Радиосвязью не пользовались, чтобы не выдавать противнику новое расположение бригады, которая совсем недавно передислоцировалась ближе к Киеву. Командиры переговаривались только по телефону. Эта связь действовала непрерывно, круглые сутки. От нее зависело многое, но каждую секунду ее подстерегала опасность: бронетранспортеры и танки, направляясь в район сбора, случалось, пересекали обезлесенные пространства, где провода нельзя было подвесить на деревьях, и рвали их на куски.

Боржек с Млынаржиком соединили разорванный провод и возвратились к ребятам. Боржек швырнул монтерскую сумку:

– Довольно, я сыт по горло! – Сорвал с себя катушку. – Только и знаешь, что ползать из-за этих дерьмовых проводов, лапы грязные, до крови исколоты…

Боржек никогда не ныл, он всегда был весел, его ослепительно белые зубы то и дело сверкали в улыбке. Его смех слышался повсюду. И поэтому связисты, стоявшие у землянки, пораженные этой переменой, с недоумением смотрели на него.

– Я представлял себе все это иначе, – говорил он с вызовом, словно кто-то из находившихся рядом был виноват в его разочаровании. – Знать бы, что тут будет…
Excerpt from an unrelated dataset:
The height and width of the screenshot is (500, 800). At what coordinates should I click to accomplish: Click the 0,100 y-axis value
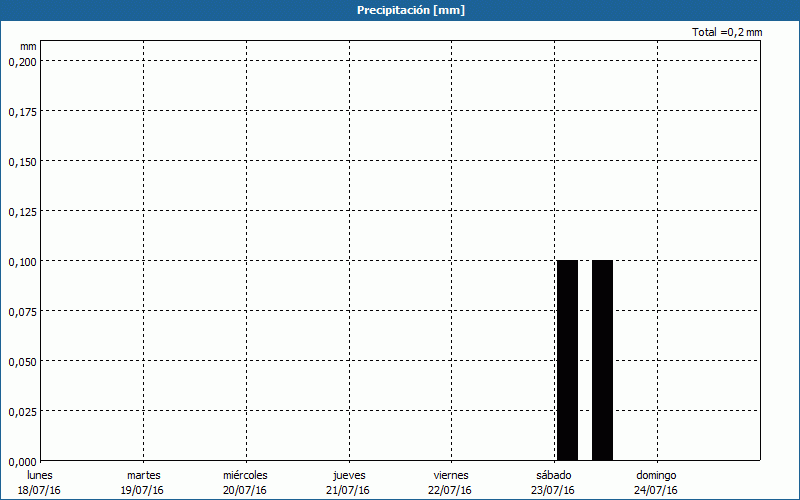point(22,261)
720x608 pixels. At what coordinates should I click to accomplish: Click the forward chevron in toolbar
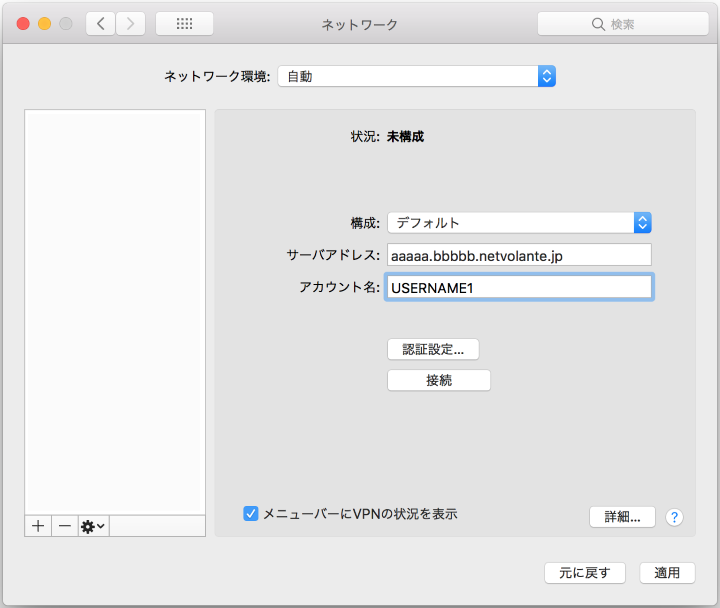[x=131, y=24]
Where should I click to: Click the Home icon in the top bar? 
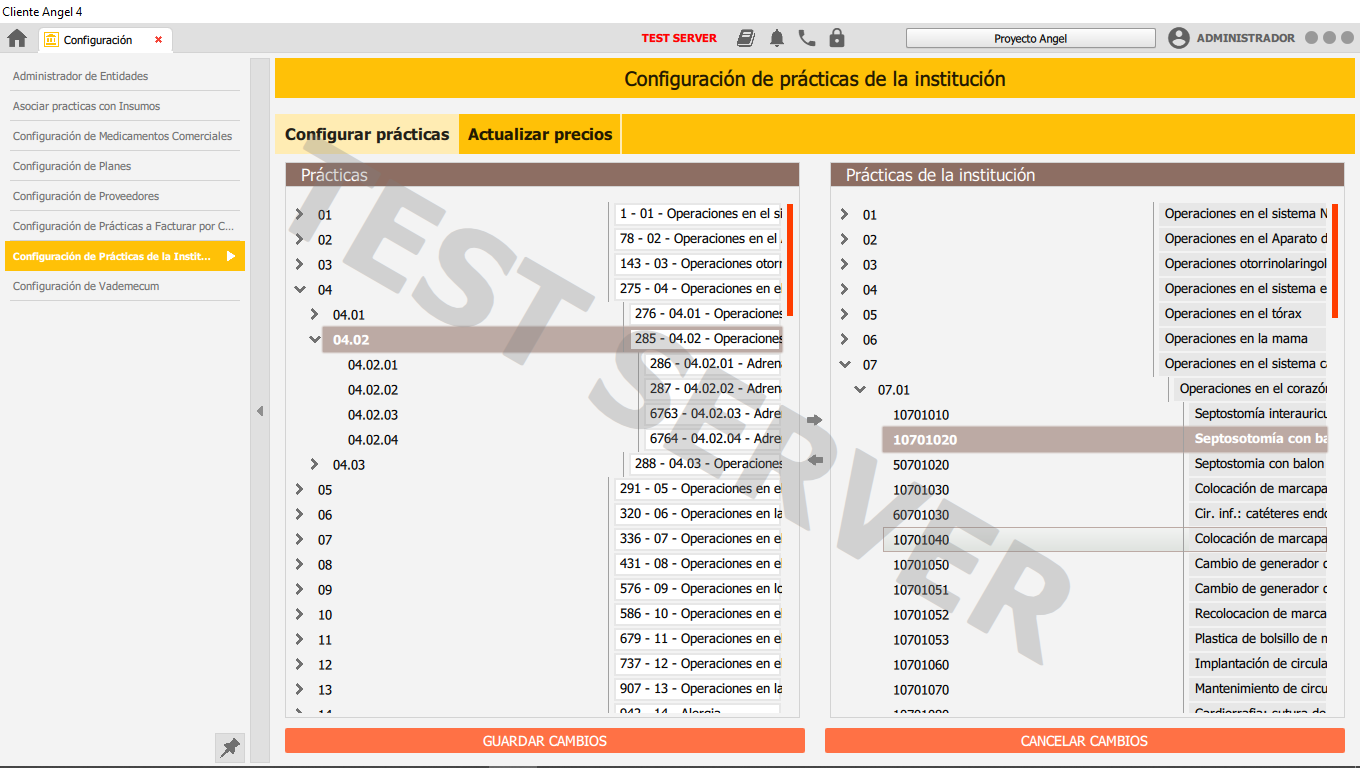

Слова Боржека больше всего задели Махата. Он еще учился в техникуме, когда квартирная хозяйка, боясь навлечь на себя подозрение, донесла в полицию, что он слушает заграничные радиостанции. В результате – концлагерь Заксенхаузен под Берлином. Во время одного из воздушных налетов удалось бежать. Преследуя, охранники ранили его. Едва оправившись от раны, Махат перебрался в Россию. Он рисковал, его могли принять там за шпиона, и дело могло кончиться плохо. Но русские после основательной проверки поверили ему.

В тот день, когда Махата направили к свободовцам, он был вне себя от радости. Бригада для него была частицей родины. Поэтому Махат набросился на Боржека:

– Я сюда на коленях, на брюхе полз через две линии фронта, а ему, видите ли, у нас не по душе?

– Именно так! Не по душе! Болван я, что не остался у русских!

В свое время Боржеку нелегко было добиться перевода в бригаду Свободы. Советский генерал, к которому он обратился с просьбой об этом, чуть дух из него не вышиб: «Бежишь! Думаешь, там полегче будет?» – «Нет, – защищался Боржек. – Я не ищу легкой жизни. Да, я вырос в Советском Союзе, но мои мать и отец – чехи. И я должен воевать вместе с чехами, в соединении Свободы».

В конце концов генерал согласился: «Ладно, иди к своим! И бей фашистов так, как учился этому у нас».

Теперь Боржек насмехался:

– Бей фашистов! Ха-ха! Где они, эти фашисты? Скажите, ребята, разве мы воюем?

Связисты молчали. Профессия у них была такая: наладить телефонную связь, а столкновений с противником они не только не искали, но обязаны были избегать.

– Мы ремесленники! Проволочных дел мастера! – Боржек безжалостно высказал то, что сами связисты говорили при других обстоятельствах в шутку. – Разматываем и опять сматываем эту дурацкую проволоку. Разве это настоящее дело на фронте? Автомат – вот это оружие, а наш «паук»? Тьфу! – Он не замечал приближавшихся Станека и Леоша. – Я хочу иметь своего гитлеровца! Я должен хотя бы одного записать на свой счет, иначе мне будет казаться, что я вообще не был на фронте.